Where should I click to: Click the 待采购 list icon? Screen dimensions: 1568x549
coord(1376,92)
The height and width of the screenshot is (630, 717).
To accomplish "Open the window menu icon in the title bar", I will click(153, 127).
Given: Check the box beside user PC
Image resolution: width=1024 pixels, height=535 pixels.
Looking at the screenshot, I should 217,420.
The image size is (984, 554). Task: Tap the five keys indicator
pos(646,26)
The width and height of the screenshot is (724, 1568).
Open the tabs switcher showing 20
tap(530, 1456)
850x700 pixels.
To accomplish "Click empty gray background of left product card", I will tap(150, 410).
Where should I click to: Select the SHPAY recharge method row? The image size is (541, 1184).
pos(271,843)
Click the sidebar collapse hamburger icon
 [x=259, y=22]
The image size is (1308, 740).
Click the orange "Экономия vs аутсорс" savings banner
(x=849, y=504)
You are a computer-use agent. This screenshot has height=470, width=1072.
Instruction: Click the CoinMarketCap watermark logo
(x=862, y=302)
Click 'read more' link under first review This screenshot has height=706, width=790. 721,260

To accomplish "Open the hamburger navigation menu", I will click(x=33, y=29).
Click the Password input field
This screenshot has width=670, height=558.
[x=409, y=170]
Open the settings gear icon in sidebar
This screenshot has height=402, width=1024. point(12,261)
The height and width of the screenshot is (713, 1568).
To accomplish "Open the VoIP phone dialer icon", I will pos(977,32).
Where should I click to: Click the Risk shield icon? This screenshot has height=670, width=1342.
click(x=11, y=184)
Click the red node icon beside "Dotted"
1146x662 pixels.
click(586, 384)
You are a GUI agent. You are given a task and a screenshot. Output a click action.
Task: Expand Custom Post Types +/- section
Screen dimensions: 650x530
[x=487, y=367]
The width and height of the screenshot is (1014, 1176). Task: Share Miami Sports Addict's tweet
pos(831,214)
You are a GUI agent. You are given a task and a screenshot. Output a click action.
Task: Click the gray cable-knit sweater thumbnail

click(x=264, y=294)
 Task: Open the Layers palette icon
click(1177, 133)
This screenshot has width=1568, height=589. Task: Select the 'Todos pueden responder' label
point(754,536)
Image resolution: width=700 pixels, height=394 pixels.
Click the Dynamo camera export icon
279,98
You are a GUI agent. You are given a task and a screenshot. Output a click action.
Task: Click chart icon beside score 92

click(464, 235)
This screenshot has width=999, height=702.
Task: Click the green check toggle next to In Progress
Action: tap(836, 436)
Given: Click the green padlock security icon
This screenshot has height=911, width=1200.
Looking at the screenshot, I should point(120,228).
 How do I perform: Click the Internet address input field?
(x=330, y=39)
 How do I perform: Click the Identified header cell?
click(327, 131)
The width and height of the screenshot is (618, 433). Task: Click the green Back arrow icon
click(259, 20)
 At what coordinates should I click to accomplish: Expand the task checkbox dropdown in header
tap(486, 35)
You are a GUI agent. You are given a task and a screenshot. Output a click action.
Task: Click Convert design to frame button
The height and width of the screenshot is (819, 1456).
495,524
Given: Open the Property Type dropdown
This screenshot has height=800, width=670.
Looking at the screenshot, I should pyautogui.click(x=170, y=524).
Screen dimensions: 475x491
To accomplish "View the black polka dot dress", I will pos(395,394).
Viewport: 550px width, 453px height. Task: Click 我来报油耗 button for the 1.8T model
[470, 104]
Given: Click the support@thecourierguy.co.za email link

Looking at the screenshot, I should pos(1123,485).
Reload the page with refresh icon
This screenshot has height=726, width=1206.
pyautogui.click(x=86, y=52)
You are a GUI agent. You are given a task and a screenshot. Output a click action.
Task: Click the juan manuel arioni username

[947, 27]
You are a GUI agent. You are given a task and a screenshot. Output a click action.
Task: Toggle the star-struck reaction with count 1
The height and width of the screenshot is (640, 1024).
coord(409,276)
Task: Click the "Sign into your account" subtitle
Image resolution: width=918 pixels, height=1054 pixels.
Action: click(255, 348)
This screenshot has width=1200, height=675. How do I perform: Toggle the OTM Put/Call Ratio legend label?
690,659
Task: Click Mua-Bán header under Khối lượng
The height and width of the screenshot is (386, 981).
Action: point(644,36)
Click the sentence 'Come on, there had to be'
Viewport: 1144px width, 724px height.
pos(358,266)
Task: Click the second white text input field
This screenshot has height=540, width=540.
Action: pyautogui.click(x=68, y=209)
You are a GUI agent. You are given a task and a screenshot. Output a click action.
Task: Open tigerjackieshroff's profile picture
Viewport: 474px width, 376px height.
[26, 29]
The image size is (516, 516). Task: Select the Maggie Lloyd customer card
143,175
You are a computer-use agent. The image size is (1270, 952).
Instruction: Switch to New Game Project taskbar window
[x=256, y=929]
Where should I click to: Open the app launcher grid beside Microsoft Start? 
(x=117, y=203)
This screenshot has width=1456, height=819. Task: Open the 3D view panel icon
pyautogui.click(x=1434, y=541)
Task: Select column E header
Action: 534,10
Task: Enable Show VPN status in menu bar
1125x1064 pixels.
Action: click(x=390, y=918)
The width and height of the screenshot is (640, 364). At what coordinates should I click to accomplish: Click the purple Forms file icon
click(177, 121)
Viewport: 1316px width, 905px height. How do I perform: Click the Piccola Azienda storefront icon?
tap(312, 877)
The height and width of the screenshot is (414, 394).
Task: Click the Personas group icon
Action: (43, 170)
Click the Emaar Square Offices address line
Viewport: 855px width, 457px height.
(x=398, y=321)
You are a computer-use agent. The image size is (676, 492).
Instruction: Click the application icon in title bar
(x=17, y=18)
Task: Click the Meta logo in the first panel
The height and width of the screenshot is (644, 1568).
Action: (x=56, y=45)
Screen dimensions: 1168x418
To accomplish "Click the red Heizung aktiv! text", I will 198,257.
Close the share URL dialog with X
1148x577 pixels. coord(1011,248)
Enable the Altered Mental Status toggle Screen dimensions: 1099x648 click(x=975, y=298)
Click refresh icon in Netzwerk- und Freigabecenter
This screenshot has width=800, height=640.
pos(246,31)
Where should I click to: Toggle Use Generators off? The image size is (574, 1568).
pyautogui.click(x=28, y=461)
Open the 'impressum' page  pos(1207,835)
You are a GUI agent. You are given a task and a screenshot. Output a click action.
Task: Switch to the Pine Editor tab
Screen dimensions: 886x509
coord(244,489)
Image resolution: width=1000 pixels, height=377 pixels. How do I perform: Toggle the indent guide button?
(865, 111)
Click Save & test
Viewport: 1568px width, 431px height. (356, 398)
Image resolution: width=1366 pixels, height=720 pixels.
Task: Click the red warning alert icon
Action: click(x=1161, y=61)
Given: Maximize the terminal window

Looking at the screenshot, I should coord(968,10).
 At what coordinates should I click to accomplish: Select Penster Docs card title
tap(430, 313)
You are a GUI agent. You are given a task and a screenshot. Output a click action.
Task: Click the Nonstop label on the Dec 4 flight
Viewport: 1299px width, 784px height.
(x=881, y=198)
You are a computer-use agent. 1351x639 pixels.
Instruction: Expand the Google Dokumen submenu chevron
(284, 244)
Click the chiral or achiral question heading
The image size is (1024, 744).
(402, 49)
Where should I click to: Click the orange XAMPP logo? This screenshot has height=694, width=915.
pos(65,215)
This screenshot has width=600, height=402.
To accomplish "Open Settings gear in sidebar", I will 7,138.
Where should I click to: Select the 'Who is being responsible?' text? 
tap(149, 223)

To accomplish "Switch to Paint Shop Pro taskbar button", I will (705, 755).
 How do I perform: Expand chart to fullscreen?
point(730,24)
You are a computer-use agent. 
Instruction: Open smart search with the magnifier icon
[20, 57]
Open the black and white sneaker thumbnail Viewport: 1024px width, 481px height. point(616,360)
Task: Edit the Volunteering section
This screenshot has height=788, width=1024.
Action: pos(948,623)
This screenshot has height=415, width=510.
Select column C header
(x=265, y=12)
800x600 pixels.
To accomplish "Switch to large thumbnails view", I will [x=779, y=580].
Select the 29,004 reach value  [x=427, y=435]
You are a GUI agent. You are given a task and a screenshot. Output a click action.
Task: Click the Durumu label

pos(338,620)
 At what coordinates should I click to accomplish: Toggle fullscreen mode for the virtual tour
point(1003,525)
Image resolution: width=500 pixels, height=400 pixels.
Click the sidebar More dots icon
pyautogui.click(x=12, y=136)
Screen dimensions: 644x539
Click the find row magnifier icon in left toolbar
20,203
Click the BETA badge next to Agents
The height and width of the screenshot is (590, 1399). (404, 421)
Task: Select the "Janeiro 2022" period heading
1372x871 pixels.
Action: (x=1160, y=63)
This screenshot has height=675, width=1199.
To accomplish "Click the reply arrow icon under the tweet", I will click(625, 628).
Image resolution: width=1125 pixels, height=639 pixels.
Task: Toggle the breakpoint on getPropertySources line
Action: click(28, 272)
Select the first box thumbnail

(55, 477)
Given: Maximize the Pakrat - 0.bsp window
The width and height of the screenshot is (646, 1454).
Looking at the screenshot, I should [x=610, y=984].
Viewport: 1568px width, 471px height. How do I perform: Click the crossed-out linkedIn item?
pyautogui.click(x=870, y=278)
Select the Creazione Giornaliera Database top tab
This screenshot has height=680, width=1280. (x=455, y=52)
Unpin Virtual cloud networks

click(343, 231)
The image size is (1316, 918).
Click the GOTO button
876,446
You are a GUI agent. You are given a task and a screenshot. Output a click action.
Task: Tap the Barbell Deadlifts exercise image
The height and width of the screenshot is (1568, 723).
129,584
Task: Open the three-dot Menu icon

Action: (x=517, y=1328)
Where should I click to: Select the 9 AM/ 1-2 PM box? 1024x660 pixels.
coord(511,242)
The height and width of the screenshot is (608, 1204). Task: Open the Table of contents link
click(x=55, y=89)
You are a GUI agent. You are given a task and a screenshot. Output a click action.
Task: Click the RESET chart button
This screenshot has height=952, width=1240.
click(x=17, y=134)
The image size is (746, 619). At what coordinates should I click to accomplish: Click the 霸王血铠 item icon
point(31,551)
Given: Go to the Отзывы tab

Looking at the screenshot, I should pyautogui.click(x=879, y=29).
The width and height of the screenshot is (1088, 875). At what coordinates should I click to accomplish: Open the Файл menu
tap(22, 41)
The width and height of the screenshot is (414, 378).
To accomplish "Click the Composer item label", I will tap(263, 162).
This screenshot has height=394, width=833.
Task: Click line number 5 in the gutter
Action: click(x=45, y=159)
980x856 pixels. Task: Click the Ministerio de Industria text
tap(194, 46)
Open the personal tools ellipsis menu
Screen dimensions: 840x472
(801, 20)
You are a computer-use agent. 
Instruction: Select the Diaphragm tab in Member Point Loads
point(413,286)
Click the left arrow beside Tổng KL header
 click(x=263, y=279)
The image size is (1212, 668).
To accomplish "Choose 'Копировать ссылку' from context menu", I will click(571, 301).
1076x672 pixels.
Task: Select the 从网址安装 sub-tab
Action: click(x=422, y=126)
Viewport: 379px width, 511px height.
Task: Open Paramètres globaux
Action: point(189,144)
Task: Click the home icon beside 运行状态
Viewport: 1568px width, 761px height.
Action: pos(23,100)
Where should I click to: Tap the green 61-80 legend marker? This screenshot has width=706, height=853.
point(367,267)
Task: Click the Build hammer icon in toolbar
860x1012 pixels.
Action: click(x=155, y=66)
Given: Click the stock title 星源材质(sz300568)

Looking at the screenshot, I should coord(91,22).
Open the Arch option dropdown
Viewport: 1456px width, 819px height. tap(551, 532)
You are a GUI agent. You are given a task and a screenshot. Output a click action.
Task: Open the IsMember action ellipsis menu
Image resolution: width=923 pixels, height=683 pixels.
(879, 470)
··········
TASK INSTRUCTIONS
Given the records above, return exactly the lines starting at the line containing "Select the 29,004" and ending at the line containing "Screen dimensions: 644x539", including both.

REPLY TO THE TASK
Select the 29,004 reach value  [x=427, y=435]
You are a GUI agent. You are given a task and a screenshot. Output a click action.
Task: Click the Durumu label

pos(338,620)
 At what coordinates should I click to accomplish: Toggle fullscreen mode for the virtual tour
point(1003,525)
Image resolution: width=500 pixels, height=400 pixels.
Click the sidebar More dots icon
pyautogui.click(x=12, y=136)
Screen dimensions: 644x539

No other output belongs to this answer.